**Saved data entries**.
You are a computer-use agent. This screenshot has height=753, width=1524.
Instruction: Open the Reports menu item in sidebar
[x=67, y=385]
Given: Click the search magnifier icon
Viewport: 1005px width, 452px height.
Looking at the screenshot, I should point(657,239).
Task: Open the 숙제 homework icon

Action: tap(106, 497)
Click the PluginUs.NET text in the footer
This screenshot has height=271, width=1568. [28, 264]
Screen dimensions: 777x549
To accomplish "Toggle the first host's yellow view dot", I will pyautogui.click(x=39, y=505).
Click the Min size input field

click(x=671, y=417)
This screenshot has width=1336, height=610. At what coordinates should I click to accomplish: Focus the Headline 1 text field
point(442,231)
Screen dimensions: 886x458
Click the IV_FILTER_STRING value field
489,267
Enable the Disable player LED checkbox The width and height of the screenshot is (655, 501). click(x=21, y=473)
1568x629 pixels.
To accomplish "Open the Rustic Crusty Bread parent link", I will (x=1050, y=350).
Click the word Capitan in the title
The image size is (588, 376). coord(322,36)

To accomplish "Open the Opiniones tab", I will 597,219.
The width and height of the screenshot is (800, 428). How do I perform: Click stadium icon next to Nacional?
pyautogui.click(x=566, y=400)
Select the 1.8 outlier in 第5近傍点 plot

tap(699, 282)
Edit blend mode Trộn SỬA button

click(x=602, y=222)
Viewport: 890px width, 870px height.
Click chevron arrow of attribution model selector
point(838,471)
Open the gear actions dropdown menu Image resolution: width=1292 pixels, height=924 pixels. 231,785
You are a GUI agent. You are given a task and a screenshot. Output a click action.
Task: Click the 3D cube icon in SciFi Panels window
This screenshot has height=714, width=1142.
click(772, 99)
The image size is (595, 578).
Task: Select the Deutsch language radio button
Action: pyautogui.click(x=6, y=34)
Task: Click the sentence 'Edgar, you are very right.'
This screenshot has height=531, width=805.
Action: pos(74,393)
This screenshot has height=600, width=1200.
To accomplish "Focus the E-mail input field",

**Aim of the task**. Count the lines in the records above that contain the word "dimensions", and reply with only that number.

**Your response**. 2